→ EXERCISE INSTRUCTIONS
Look through the records, and wherever the string "computer" turns up, copy out that line.

→ INFORMATION GIVEN
^^^^
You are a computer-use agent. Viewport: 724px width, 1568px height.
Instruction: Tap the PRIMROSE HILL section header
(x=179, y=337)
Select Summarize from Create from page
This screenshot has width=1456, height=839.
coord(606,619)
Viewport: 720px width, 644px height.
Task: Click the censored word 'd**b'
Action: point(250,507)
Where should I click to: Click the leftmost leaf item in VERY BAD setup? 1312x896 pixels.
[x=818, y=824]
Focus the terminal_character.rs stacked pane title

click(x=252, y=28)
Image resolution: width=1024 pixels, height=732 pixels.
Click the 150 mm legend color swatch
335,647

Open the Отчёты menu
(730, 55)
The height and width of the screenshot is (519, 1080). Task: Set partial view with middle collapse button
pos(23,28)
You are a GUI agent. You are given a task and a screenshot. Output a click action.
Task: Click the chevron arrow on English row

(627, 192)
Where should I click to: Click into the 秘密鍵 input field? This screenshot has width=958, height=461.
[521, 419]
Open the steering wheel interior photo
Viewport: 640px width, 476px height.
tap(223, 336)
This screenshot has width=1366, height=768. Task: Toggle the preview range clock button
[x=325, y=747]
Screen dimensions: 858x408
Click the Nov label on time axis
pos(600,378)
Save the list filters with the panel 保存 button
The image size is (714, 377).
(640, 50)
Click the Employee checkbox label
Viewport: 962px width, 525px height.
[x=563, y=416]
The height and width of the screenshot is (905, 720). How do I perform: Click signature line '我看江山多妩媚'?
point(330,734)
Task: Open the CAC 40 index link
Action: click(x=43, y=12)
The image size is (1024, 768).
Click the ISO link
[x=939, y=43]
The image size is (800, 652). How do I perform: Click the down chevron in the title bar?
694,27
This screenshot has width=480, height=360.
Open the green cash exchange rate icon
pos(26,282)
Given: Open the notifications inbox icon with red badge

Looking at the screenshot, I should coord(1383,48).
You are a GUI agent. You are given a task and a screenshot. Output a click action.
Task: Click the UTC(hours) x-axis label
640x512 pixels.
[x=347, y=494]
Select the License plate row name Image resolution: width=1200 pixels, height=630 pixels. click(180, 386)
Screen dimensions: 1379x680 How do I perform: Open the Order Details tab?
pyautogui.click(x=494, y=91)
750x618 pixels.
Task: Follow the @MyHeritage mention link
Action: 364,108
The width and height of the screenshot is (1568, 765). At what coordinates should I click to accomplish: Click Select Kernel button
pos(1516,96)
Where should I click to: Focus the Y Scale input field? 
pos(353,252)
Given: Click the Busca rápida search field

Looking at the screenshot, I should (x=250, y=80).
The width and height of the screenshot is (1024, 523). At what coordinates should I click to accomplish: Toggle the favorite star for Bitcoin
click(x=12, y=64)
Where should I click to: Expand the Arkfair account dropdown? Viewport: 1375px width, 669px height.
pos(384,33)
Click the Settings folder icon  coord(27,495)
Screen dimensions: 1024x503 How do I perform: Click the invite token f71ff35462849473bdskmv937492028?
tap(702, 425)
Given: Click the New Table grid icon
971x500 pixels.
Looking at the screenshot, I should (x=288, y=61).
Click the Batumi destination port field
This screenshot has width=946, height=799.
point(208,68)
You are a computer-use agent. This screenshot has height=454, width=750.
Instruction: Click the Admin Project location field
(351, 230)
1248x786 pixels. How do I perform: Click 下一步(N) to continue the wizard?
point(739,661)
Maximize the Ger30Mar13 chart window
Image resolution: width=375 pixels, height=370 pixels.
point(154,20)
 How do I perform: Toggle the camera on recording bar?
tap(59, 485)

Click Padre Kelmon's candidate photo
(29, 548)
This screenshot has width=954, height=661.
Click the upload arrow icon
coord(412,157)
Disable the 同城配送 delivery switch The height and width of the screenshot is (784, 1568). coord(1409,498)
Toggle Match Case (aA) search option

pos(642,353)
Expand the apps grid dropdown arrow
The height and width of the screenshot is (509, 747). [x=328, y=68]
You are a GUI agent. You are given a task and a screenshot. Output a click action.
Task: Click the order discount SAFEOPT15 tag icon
^^^^
→ REPLY
You are a computer-use agent. Viewport: 724px width, 1568px height.
You are a computer-use agent. This screenshot has height=454, width=750.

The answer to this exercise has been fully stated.